Für Deutsche scheint es schwer auszuhalten, einfach nur zu sein. Man muss sich beschäftigen. Dabei ist eine lange Weile oft besser als eine kurze.

Die Entdeckung der Langsamkeit Foto: Markus Schreiber/ap

E s sind langweilige Zeiten und ich sitze viel am Fenster. Wisst ihr noch, wie sich früher nur die Gaffer ans Fenster setzten, wie sie die Ellbogen auf einem Kissen ablegten und das Kinn in die Hände? Heute bin ich die Gafferin, gealtert durch 33 Tage am Fenster, weil ich genauer hingesehen habe, und je mehr man gesehen hat, desto älter ist man.

Die Kastanie hatte ganz kleine Triebe, jetzt stehlen mir ihre grünen Blätter die Sonne. Die Nachbarin hat einen sehr schlanken Hund, der sich täglich geduldig auf dem Balkon bürsten lässt und dabei zunehmend einem Pferd ähnelt. Eine Backsteinmauer, wie New York im Herbst, eine verkachelte Fassade, wie Shanghai im Sommer, eigentlich Berlin im Frühling. Einmal habe ich das Fenster geöffnet, um tief einzuatmen, und da roch es plötzlich nach China.
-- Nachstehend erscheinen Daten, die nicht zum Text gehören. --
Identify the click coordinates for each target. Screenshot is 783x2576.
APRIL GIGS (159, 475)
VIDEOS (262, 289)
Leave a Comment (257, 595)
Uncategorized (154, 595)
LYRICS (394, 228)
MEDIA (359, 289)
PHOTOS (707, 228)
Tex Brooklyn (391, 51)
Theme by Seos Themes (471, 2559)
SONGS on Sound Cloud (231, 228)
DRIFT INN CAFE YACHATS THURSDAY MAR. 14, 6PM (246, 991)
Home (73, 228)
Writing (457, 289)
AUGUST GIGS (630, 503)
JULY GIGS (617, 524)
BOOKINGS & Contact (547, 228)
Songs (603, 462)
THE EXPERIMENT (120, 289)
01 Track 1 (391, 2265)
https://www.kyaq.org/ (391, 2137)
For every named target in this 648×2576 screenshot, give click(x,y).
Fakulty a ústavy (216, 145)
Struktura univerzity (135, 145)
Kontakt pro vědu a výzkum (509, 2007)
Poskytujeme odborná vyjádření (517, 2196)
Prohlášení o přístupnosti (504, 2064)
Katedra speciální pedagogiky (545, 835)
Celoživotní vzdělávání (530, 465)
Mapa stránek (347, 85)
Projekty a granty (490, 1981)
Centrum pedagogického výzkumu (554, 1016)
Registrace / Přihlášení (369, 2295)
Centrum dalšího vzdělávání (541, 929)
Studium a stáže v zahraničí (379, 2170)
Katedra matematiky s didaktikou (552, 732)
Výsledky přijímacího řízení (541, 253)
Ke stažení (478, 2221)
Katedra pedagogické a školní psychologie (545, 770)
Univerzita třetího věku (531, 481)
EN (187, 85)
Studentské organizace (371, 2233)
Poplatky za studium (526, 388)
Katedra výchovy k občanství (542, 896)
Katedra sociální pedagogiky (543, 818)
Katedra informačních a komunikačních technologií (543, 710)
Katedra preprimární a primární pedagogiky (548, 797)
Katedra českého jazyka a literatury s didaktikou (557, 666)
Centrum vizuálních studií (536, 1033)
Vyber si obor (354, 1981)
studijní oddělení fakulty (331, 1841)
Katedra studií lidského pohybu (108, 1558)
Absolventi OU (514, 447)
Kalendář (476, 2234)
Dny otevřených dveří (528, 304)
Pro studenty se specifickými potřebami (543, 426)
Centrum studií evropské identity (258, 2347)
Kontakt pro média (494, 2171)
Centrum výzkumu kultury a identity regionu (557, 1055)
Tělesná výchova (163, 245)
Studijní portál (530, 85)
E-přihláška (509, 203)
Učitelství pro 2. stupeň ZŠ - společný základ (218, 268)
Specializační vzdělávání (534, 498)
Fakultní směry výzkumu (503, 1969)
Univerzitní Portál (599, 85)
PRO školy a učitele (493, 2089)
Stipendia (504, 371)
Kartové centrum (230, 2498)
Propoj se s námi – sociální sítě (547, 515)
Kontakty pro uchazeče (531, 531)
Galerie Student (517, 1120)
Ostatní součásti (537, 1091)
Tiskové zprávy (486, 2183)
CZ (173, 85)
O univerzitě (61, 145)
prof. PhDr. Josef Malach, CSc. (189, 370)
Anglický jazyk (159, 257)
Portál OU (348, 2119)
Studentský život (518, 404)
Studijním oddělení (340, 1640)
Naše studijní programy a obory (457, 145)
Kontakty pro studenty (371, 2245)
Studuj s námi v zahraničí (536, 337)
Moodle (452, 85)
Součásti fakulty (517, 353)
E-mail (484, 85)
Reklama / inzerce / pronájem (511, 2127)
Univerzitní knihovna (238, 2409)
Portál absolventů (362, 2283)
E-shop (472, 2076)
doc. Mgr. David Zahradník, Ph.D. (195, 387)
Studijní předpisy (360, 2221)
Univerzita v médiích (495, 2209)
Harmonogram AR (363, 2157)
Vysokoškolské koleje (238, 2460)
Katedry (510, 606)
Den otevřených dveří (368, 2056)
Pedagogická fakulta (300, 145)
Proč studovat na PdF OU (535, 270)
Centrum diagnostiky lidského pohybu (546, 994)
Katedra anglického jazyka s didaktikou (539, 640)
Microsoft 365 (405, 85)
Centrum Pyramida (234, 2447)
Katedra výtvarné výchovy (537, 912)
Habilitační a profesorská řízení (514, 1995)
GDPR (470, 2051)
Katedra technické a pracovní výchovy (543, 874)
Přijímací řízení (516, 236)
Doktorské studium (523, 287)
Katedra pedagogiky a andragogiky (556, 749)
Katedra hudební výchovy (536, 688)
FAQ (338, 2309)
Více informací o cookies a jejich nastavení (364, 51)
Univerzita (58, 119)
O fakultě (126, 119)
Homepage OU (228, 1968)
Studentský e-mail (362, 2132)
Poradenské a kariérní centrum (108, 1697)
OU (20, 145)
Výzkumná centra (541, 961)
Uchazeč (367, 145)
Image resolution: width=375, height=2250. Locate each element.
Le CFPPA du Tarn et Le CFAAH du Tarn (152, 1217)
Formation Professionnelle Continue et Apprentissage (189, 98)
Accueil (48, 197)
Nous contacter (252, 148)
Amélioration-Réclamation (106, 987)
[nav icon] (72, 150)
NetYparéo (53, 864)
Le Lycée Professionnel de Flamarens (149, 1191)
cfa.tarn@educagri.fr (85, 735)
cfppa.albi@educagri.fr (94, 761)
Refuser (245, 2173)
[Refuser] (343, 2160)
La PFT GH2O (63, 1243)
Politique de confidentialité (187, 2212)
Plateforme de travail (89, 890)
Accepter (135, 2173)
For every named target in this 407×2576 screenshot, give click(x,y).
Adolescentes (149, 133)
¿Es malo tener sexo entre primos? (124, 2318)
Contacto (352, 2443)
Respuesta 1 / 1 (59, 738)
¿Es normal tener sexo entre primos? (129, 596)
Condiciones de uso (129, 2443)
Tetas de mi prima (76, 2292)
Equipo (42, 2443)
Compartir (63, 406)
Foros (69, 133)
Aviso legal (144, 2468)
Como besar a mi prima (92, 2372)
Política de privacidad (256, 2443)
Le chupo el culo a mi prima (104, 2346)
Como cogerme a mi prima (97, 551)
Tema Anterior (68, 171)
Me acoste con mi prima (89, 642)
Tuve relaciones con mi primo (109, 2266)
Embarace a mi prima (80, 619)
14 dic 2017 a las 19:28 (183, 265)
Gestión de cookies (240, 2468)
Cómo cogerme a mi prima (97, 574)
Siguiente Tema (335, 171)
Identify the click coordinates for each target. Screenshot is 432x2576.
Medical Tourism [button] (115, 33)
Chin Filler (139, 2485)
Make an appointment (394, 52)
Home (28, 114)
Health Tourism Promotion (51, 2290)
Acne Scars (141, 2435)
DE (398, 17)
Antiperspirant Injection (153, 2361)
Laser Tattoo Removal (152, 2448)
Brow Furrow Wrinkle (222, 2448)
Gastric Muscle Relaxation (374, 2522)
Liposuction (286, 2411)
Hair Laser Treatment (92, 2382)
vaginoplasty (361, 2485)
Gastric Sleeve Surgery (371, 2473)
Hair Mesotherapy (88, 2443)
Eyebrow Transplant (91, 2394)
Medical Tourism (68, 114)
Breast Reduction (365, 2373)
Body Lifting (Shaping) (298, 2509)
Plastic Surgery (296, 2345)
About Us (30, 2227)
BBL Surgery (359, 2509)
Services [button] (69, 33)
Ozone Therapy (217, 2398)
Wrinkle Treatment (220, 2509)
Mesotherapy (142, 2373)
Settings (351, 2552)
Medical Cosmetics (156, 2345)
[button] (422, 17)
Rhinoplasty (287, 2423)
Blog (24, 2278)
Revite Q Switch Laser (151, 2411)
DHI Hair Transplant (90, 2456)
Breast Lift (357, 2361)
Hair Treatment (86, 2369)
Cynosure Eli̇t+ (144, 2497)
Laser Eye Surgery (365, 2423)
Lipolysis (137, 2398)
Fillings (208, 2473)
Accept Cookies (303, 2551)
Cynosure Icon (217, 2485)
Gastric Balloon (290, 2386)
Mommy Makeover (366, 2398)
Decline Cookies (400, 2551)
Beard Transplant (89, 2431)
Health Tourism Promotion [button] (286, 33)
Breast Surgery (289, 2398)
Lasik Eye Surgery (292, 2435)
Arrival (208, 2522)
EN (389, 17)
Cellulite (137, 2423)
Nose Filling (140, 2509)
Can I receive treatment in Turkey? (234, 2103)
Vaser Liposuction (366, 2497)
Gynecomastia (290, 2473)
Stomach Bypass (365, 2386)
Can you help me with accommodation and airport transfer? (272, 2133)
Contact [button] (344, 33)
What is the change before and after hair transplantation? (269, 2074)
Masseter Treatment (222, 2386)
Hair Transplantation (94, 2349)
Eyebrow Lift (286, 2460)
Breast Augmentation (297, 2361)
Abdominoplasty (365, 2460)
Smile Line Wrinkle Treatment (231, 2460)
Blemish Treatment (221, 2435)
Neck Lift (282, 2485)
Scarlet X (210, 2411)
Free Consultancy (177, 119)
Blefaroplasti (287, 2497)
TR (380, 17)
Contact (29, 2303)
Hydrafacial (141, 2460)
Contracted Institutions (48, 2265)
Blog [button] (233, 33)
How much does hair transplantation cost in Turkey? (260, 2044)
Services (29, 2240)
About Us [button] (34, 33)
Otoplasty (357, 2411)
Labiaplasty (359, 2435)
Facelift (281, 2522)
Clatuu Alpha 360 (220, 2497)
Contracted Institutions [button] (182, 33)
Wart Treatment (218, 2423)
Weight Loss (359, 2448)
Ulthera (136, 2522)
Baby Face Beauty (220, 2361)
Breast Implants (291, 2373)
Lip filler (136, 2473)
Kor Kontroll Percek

Nur ganz selten passiert das, und Gerüche sind flüchtig, aber kurz riecht es dann nach Längen: Langsamkeit und Langeweile, langgezogene Zeiteinheiten. Warum stirbt man eigentlich vor Langeweile, anstatt in ihr zu leben?

Viele langweilige Stunden bei meiner Ayi in Shanghai. Tage, an denen die feuchte Hitze die Menschen in ihren Wohnungen einsperrt, mit Fächern aus getrockneten Gräsern, unter Ventilatoren, oder im unterkühlten Atem der Klimaanlage. Nichts zu machen, außer sitzen und gucken. Sitzen auf mit Bambusmatten belegten Ledersofas oder auf niedrigen Hockern beim Bohnenputzen. Gucken auf den Fernseher, oder auf Abu, wie sie zwischen Küche und Wintergarten auf- und abschlurft.

Auf Zehenspitzen wippen

Nichts tun, nur Sonnenblumenkerne knacken, so langweilig und so genug. Zur Abwechslung kann man es mit Wassermelonenkernen versuchen, aber die sind sehr hart. Oder: Hinaustreten auf pinken Plastiklatschen in den kleinen Wintergarten, die Hände hinter dem Po verschränken, auf Zehenspitzen wippen, hoch und runter, wie ein Rentner bei einem Spaziergang. Oder: die Schildkröten in ihren Porzellankrügen grüßen. Oder: das Huhn anstarren, das eine Zeit lang zwischen den Blumentöpfen lebte, um der schwangeren Cousine frische Eier zu legen, um nach neun Monaten zu einer nahrhaften Wochenbettsuppe verarbeitet zu werden. Währenddessen: auf nichts warten und nichts erwarten, außer die nächste Mahlzeit.

Heute sitze ich am Fenster und denke, dass eine lange Weile oft viel besser ist als eine kurze. Für Deutsche scheint es schwer auszuhalten, einfach nur zu sein. Deswegen muss man sich Aufträge geben, Projekte erfinden und dafür in langen Schlangen vor Baumärkten anstehen. Oder: 30 days of yoga.

Der Nachbarshund wird zum Pferd und ich versuche mich in meine Mutter zu verwandeln, sie ist die Königin der Langeweile. Sie erfindet nichts, weil sie schon gefunden hat, was sie braucht – zum Beispiel dasitzen und Sonnenstrahlen in sich fließen lassen. Wenn wir telefonieren, frage ich immer, ob ihr langweilig ist, und sie sagt immer „wuliao“, langweilig, „aber wo xihuan wuliao, ich mag Langeweile“. Und dann lachen wir, jedes Mal.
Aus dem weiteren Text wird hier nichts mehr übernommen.